* [Problem 1]
Answer these from the text about the Olds-Didsbury electoral district:
(a) During which years did the district return a member to the Legislative Assembly of Alberta?
(b) In which riding did Gordon Kesler run in the snap election?
(c) Who captured Olds-Didsbury for the Progressive Conservatives?
Reading text section start
Olds-Didsbury was a provincial electoral district in central Alberta, Canada, mandated to return a single member to the Legislative Assembly of Alberta using the first-past-the-post method of voting from 1963 to 1997.

It is noteworthy as the location of a famous by-election in 1982, when the separatist Western Canada Concept achieved the first and only electoral victory in the movement's history.

History

The riding was created in 1963 when the Olds and Didsbury districts were merged. Incumbent MLA for Didsbury Robert Clark ran in the new riding for Social Credit, and was easily re-elected. He was appointed to cabinet by premier Ernest Manning in 1966 and re-appointed by Harry Strom.

In the 1971 election, when Peter Lougheed's Progressive Conservatives swept Social Credit out of power, Clark retained Olds-Didsbury by a wide margin. He then served as opposition leader while Social Credit leader Werner Schmidt had no seat in the legislature, and when Schmidt resigned after failing to improve the party's fortunes, Clark won the leadership of the party, continuing as opposition leader. As party leader he won the largest majority in the history of Olds-Didsbury in the 1979 election, but the party failed to make inroads elsewhere. He subsequently resigned as party leader and MLA.

The resulting by-election in Olds-Didsbury shocked the political establishment in Canada, as Gordon Kesler of the separatist Western Canada Concept cruised to a surprise victory, due to anger over the National Energy Program and the patriation of the Constitution of Canada under Pierre Trudeau.

The premier called a snap election for later that year to ensure a quick showdown with Western Canada Concept. Kesler chose to run in Highwood, where he lived, and was defeated by a huge margin. This rendered him the shortest-serving MLA in Alberta history, counting from election to defeat. The Progressive Conservatives also finally captured Olds-Didsbury, where Stephen Stiles nearly doubled previous Progressive Conservative results amid a surge in turnout.
Reading text section end
* [Problem 2] Repeat the records from the line containing "This screenshot has width=1080, height=2400." through the last line of the records, inclusive.
Listed entries section start
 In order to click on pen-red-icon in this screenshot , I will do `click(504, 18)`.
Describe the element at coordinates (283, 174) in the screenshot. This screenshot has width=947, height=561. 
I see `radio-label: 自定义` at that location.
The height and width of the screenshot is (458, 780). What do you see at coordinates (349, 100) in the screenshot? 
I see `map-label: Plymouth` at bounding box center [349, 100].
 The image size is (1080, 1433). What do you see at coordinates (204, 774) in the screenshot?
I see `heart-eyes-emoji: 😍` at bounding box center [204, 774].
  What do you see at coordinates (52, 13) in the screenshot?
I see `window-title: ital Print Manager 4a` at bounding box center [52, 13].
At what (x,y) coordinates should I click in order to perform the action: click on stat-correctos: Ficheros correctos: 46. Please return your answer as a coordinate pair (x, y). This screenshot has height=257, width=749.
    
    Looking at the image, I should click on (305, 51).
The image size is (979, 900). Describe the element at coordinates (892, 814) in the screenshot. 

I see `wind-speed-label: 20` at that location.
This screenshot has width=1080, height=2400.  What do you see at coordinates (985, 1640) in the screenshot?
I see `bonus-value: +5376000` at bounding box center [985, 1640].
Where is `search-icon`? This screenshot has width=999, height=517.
Listed entries section end
* [Answer box 1]
(a) From 1963 to 1997
(b) Highwood
(c) Stephen Stiles

* [Answer box 2]
This screenshot has width=1080, height=2400.  What do you see at coordinates (985, 1640) in the screenshot?
I see `bonus-value: +5376000` at bounding box center [985, 1640].
Where is `search-icon`? This screenshot has width=999, height=517.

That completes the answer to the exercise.